Hay que destacar también en el desarrollo y expansión de estos productos a Micaela Ruiz Téllez, sin cuya aportación hoy día los mantecados y polvorones estepeños seguirían siendo sólo venerables recetas y no el sustento de un próspero negocio. El marido de Micaela se dedicó a dar a conocer los mantecados fuera de Estepa. La Colchona, que así se apodaba nuestra protagonista es considerada la iniciadora de los esfuerzos por comercializar estos productos tradicionales. Micaela era la encargada de hacer las matanzas de los cerdos de las grandes familias de Estepa y les hacía los mantecados llegadas las fechas oportunas. Un “cosario” del pueblo, su esposo, que se encargaba de los transportes con la ciudad de Córdoba decidió llevarse los mantecados para venderlos por el camino, iniciando sin saberlo la comercialización de los productos. Poco a poco se fue haciendo con una nutrida clientela repartida por varias provincias andaluzas, abriendo un obrador de confitería, en la que estuvo trabajando hasta su muerte.

Las demás confiterías de la localidad se habían lanzado ya por entonces a dar a conocer su producción fuera del pueblo. En esa época era frecuente la elaboración casera de los mantecados en todas las casas de la localidad, anunciándose en la prensa local de la época las ofertas de las materias primas para la elaboración de estos productos.

Otro de los nombres ligados a historia de esta industria es el de Antonio González Fuentes, conocido como el “maestro Coches”, se dedicó a la construcción de maquinaria para la fabricación de mantecados y coches de caballos, convirtiendo una costumbre artesanal en una pujante industria, al transformarse los pequeños obradores familiares en importantes empresas.

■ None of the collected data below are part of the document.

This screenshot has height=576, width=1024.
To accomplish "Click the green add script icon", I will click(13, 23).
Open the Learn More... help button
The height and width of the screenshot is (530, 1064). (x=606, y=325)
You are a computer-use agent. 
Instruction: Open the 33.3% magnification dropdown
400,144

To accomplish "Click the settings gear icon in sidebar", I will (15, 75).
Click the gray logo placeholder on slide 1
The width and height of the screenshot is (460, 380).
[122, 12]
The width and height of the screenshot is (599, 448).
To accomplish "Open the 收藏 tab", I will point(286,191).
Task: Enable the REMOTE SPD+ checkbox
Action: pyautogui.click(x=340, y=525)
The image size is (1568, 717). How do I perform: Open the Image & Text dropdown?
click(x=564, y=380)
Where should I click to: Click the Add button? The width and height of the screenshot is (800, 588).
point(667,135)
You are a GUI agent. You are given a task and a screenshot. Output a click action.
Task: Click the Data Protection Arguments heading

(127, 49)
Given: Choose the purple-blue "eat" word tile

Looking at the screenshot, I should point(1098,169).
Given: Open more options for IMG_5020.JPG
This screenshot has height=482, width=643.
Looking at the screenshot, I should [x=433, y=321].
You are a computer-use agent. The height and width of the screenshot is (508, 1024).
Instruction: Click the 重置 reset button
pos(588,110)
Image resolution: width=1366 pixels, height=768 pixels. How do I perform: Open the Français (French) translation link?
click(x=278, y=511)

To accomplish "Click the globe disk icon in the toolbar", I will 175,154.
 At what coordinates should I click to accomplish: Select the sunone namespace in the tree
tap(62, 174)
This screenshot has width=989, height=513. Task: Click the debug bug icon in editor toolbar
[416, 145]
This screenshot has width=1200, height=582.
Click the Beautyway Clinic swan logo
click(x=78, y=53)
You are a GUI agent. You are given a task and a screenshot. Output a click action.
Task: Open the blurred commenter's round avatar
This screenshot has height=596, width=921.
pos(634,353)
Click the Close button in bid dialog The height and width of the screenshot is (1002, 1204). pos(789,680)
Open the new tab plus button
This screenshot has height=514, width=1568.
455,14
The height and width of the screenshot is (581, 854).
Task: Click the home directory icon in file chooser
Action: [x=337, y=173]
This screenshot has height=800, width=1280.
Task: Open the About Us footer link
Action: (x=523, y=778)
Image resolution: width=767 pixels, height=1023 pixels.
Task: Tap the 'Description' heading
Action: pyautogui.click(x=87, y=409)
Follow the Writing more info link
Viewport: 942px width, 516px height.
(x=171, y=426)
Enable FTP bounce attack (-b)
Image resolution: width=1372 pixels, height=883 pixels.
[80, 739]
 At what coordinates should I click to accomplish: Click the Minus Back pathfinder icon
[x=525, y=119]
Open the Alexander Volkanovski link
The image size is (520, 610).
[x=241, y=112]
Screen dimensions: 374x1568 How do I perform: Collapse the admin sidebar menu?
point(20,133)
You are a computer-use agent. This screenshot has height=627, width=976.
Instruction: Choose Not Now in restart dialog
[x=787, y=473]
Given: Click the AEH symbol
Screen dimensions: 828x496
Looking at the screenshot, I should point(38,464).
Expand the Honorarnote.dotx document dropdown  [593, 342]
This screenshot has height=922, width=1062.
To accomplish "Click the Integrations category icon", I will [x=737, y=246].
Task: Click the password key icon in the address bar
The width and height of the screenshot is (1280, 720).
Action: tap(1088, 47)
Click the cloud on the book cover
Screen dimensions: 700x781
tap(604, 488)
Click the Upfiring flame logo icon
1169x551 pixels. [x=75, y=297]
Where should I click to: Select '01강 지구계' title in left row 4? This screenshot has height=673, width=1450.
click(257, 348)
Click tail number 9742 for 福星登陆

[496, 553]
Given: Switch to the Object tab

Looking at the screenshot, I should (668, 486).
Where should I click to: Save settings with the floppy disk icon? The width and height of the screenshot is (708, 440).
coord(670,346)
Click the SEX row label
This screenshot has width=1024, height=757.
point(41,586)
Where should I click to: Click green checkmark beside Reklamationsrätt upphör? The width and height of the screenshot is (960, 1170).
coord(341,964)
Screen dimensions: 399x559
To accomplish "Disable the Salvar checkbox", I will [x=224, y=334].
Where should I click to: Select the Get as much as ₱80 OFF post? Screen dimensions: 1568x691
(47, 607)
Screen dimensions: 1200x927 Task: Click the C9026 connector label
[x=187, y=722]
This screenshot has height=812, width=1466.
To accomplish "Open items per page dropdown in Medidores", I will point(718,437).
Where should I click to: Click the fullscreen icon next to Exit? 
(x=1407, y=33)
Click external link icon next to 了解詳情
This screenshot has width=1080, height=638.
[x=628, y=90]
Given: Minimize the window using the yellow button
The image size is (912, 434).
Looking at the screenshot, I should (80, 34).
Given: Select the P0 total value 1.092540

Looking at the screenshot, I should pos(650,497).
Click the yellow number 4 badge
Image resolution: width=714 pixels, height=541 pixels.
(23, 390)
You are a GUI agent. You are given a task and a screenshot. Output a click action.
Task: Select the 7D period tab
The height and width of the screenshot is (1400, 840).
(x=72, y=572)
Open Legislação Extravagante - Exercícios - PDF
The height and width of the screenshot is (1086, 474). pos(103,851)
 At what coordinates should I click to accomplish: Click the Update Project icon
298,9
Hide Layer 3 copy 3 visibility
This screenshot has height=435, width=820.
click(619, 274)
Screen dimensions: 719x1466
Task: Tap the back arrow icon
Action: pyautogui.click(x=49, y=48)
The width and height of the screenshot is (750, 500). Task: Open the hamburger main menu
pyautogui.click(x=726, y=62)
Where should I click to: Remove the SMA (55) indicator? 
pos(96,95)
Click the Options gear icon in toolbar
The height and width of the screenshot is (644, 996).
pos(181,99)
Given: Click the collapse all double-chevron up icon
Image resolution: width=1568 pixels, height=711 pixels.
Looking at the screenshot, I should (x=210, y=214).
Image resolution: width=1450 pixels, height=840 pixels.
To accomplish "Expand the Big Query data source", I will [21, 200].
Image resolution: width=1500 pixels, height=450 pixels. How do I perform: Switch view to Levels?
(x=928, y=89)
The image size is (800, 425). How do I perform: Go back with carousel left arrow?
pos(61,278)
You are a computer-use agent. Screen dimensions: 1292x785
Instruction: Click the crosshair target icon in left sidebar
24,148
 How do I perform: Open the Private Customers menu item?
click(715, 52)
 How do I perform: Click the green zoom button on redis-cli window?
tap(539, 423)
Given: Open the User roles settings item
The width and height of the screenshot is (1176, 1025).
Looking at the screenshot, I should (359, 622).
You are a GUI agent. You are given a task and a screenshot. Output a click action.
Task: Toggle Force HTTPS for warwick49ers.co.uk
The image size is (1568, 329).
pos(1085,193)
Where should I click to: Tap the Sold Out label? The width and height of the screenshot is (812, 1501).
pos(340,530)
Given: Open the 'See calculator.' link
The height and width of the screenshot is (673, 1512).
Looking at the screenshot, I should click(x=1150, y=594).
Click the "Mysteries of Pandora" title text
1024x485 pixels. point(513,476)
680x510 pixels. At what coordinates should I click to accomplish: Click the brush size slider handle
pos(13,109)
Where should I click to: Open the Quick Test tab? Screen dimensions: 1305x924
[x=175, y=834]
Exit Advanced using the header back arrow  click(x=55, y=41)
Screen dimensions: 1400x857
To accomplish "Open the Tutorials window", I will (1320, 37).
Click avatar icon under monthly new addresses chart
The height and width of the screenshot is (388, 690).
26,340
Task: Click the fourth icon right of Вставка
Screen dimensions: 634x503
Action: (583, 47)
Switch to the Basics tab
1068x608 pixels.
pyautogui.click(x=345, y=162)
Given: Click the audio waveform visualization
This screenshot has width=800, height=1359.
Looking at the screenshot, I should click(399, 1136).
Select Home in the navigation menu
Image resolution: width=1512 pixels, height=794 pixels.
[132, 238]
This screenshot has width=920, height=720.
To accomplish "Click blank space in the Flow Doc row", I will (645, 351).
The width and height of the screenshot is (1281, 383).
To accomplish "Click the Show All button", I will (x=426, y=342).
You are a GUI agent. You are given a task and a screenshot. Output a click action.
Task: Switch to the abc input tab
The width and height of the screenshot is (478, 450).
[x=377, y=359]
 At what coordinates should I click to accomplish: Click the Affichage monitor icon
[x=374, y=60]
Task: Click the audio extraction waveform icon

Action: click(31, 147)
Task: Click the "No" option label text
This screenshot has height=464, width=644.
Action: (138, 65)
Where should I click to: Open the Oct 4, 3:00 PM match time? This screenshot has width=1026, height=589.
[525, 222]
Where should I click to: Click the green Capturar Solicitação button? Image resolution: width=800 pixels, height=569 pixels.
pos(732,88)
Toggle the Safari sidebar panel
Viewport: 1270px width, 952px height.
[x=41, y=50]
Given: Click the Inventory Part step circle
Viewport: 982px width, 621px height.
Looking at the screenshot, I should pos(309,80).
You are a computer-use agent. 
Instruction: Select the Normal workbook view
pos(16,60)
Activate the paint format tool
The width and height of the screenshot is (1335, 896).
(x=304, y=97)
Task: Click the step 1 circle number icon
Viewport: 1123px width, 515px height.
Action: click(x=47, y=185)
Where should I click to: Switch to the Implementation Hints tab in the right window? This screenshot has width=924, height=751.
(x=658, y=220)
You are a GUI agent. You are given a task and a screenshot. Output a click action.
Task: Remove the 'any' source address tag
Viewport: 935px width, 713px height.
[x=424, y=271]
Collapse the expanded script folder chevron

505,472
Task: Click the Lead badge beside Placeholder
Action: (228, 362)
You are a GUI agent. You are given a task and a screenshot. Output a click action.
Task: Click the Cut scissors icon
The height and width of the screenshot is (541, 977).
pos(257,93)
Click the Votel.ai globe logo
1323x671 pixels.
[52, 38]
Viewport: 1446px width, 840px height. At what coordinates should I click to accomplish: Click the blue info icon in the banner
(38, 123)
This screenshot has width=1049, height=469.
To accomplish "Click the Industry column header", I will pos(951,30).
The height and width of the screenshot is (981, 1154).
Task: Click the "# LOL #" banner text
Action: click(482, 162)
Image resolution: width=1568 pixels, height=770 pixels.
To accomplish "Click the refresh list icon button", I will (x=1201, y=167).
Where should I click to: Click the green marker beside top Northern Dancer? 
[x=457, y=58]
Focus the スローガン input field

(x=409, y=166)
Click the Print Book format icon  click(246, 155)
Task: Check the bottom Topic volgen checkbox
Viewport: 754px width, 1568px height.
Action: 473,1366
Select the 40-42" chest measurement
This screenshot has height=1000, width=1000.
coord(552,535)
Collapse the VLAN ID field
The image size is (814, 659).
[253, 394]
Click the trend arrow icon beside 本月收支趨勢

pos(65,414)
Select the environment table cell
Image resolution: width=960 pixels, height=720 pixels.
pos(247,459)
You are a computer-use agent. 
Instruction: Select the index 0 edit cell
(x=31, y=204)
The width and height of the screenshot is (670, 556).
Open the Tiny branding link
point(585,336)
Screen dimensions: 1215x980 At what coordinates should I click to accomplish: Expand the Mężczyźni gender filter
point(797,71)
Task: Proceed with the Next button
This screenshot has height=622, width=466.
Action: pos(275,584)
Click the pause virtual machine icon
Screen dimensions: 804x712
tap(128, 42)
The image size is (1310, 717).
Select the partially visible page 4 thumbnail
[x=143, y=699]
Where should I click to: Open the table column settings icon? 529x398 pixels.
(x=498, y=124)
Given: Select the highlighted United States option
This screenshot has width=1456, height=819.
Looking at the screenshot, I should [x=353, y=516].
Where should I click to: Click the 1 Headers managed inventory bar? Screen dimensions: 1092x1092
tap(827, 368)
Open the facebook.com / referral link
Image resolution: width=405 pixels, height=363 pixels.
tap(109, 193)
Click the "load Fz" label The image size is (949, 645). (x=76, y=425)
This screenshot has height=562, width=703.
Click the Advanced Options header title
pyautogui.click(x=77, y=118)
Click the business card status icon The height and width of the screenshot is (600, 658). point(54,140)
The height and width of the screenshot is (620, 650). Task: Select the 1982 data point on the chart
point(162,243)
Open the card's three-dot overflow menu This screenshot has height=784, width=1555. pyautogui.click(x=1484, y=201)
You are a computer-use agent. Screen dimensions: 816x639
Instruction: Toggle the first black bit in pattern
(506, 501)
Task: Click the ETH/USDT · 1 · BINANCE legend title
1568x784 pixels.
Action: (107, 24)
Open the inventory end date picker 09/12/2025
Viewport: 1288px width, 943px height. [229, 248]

A principios del siglo XX ya se tiene constancia de que los productos de Estepa estaban presentes en toda Andalucía y eran frecuentes las citas a los productos en la literatura popular. Valga como ejemplo esta cita extraída de una novela de 1907. “En aquella tribulación, chiquitines míos, no queriendo el señor que pereciera su pueblo, hizo llover maná. ¿No sabéis lo que es el maná? Una cosita blanquita liadita en un papel muy finito, dulcecita, que ahora la llaman ¿Cómo la llaman ahora?… ¡Arropía!, afirmaba relamiéndose, algún parvulillo. – ¡Qué arropía ni que garambaina! ¡Polvorón!. Y el cura sacaba del chinero un inflado cartucho y lo vaciaba sobre las cabecitas de los golosos. –Ahí va, hijitos. Ese es el maná.

En el año 1928 tuvo lugar la incorporación de las primeras amasadoras al proceso productivo y, algo más tarde, durante la república, el número de fábricas se elevaba a diez. En esa época, los fabricantes, agudizando su ingenio decidieron sacar nuevas marcas con algo menos de calidad y a más bajo precio para llegar a todos los sectores del mercado. En 1939 y a pesar de la dificilísima situación económica había diecisiete fabricantes que elaboraban cerca de los 400 mil kilos de mantecados.

Ya en la década de los 50, la emigración contribuyó involuntariamente a que los productos estepeños se diesen a conocer en toda España y que se disparase la producción que, en 1958 alcanzaba el medio millón de kilos. Es también en torno a estas fechas, cuando tiene lugar la primera asociación de fabricantes de mantecados, después de que el ayuntamiento tuviese que intervenir para dirimir las diferencias de los productores, que no se ponían de acuerdo sobre los precios a cobrar ni sobre los porcentajes de ventas que se entregaba a los comerciales y representantes en cada municipio. Dato curioso es que para garantizar la seriedad y la diligencia en los pagos, los fabricantes estepeños solían entregar la representación de sus productos en otros municipios a miembros de la Guardia Civil.